The city of Cusco offers one of the best places for a game of 'ultimate punch buggy'. What is that? Well it hinges on the ability to locate Volkswagen Beetles and then having at least one other person nearby that is sufficiently punchable. The extreme version requires many more Beetles, a keen eye for kitsch and fast fists. My neighbourhood here is perfect as the house to beetle ratio is about 4 to 1.

This week has been a bust for blogging but with good reason: Mark came to visit so I took some time off pretty much everything. No school, I was allowed to speak english and for sures, no blogging. The week went by so quickly although for him there is still another 24.5 hours of travel before he can call the vacation quits.

Lacking time to see everything the way I have been doing it (one place at a time by sketchy bus into the valley) we did the tourist thing for a few days. The Sacred Valley (pisac, ollantaytambo and chinchero) one day, city tour (sacsayhuaman and some other ruins) another day. I must admit that while riding a bus filled with only tourists does not exactly appeal the having of a guide made the ruins much more fascinating.

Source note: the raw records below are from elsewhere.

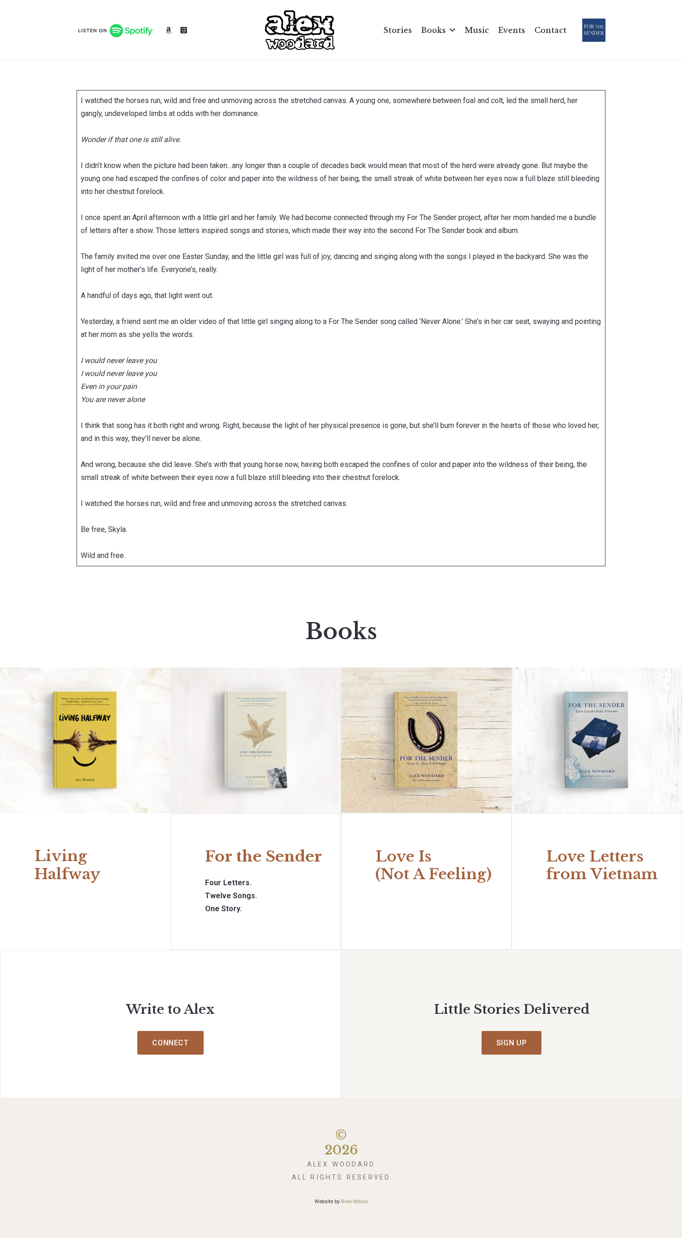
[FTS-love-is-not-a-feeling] (426, 740)
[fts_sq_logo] (593, 30)
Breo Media (354, 1202)
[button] (452, 30)
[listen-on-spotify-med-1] (116, 30)
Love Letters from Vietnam (602, 865)
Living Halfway (67, 865)
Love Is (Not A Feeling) (433, 865)
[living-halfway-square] (85, 740)
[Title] (168, 30)
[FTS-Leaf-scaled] (256, 740)
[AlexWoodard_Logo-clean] (299, 30)
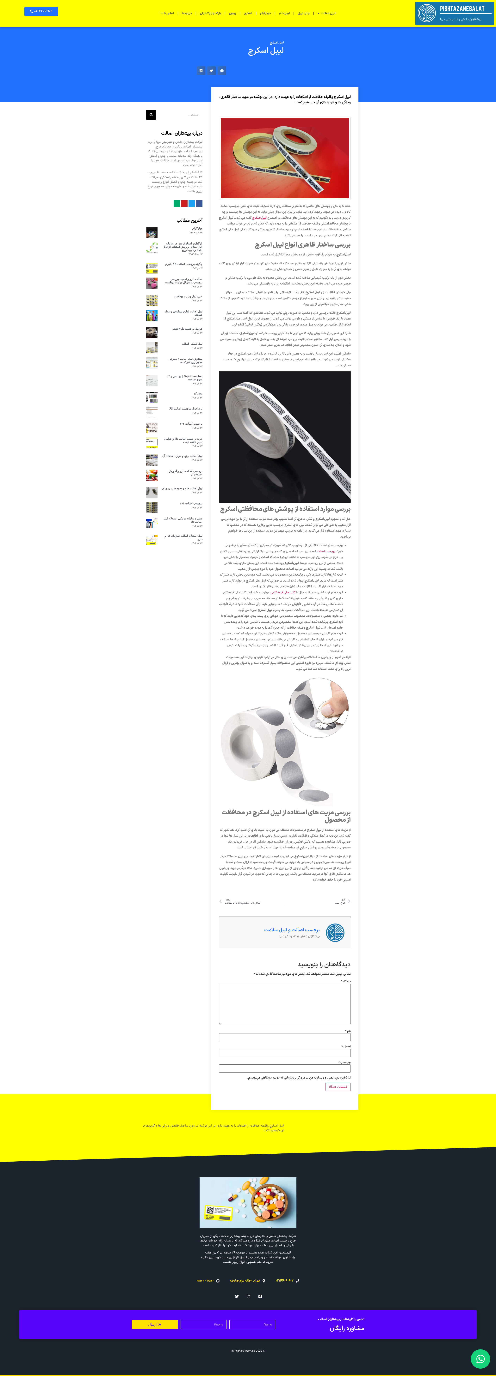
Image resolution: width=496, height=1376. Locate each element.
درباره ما (187, 13)
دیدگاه (346, 981)
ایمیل (346, 1046)
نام (348, 1031)
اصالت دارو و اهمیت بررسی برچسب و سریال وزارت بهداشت (183, 281)
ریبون (232, 13)
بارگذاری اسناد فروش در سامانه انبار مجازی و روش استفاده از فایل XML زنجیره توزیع (182, 247)
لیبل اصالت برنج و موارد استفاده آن (182, 456)
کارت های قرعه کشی (283, 592)
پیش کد (198, 393)
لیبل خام (284, 13)
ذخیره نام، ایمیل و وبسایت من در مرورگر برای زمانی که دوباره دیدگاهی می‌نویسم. (297, 1077)
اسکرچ (248, 13)
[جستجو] (151, 115)
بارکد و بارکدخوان (210, 13)
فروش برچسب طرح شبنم (187, 328)
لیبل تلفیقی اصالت (192, 343)
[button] (41, 11)
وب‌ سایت (344, 1062)
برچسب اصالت (326, 551)
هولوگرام (265, 13)
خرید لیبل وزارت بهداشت (188, 296)
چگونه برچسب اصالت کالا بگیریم (183, 264)
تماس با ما (167, 13)
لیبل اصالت (328, 13)
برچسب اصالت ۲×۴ (191, 423)
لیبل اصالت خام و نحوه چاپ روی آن (182, 488)
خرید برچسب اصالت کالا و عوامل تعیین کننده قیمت (183, 440)
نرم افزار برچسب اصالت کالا (185, 408)
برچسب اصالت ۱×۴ (191, 503)
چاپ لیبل (303, 13)
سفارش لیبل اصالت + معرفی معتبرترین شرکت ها (185, 360)
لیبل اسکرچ (277, 42)
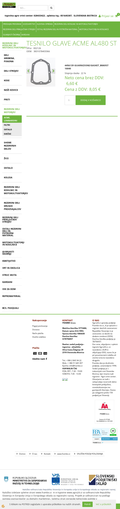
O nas (34, 453)
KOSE (7, 80)
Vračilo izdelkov (39, 337)
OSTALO (8, 129)
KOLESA (8, 177)
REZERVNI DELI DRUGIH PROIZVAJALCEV (12, 206)
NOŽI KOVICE (11, 89)
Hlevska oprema (45, 24)
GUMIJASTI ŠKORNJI (11, 34)
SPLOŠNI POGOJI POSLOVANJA (90, 453)
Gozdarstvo (29, 24)
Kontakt (47, 453)
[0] (116, 16)
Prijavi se (107, 16)
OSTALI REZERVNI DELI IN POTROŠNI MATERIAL (57, 29)
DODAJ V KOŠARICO (90, 100)
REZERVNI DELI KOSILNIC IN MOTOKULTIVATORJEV (76, 24)
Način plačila (37, 333)
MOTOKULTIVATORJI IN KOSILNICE (94, 29)
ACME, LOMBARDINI (10, 119)
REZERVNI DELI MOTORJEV (12, 111)
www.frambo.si (63, 453)
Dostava (36, 329)
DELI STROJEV (11, 70)
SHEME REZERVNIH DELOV (10, 145)
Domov (22, 453)
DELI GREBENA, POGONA (9, 58)
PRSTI (7, 99)
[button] (53, 71)
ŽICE (6, 158)
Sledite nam (38, 358)
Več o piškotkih (103, 504)
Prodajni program (12, 24)
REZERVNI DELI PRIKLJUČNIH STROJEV (19, 29)
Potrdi (87, 504)
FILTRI (7, 124)
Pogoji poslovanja (40, 326)
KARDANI (26, 34)
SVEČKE (7, 133)
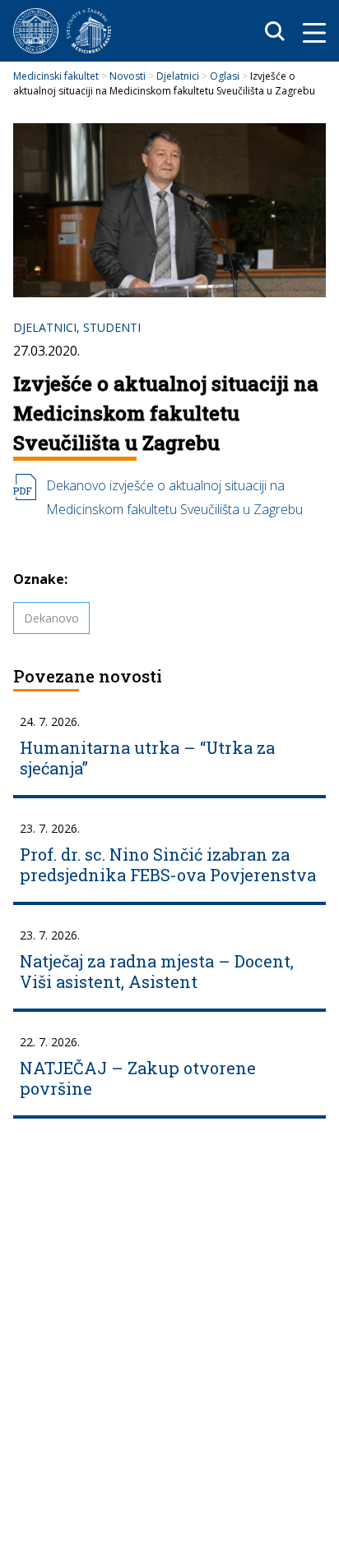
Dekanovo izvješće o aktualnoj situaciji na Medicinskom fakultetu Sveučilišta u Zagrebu (174, 497)
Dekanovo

One of the highlights had to be the rice pudding. Oh, and Machu Picchu. Booked in advance for peace of mind all was set for wednesday morning to leave on the train at 7am. The only hitch: our 6:20am pick-up finally showed at 7:15. Train leaves at 7, we are picked up at 7:15 to catch train...problem anyone? After my host family kindly explained to the man the error of his ways and outed his various lies about us not being there waiting, etc. etc. he drove us to the next town to meet the train and we were off! Not without me inputting my two cents about my lack of confidence in the agency after I was denied a phone number to contact our guide for the next day even though I was told earlier I could have it (this coming after the late pick-up and both tickets having the incorrect names and passport numbers). For three days according to PeruRail we were Katie Vikking and Martha Jones. I

f you are ever to do Machu Picchu by train I am going to tell you how to do it. Take the train but stay overnight to visit the ruins the next day. Wake up before 5am to catch the 530 am bus in order to enter the ruins at the 6am opening. (We happened to be on the first bus to ascend the Cloud forest mountains of emerald green). Go into the ruins and stare incredulously because not only are they fantastic but you have beat the crowds and can see it without people milling around ruining your photos. Have a look around but be at the gate for Winay Picchu by 7am. Winay Picchu is a mountain right behind M.P. with a few ruins topping it and offering a view of the entire site from above. Our motivation for climbing so early was to hit the steep steps straight up when we still had breakfast in our tummies and it ended up being the most rewarding experience of the day. Only 400 people are allowed to climb Winay Picchu daily (all before 1pm) and we entered as #23 and #24 for November 8th 2007. 45 minutes of straight-up brutalness being unable to see anything off the side of the cliffs due to the dense fog covering everything. At the top we waited over an hour to finally see the fog shift and reveal part by part the ancient Inca city far below. Later take a tour with a guide. Pet the Llamas. Take train back that evening or early the next morning. It may be cliché, maybe we held tickets for this year numbering over 766,000 but there is a reason that this place attracts so many people. Even with the guide we were lucky and were led around the ruins by a man who wrote a widely published book about M.P. Another tip: everyone has to stay in Aguas Calientes beforehand. Bring playing cards and music. There is nothing there but expensive restaurants and expensive souvenirs. Although you could pass some time in the middle of the Urubamba River on giant granite stones. You could. If you wanted to.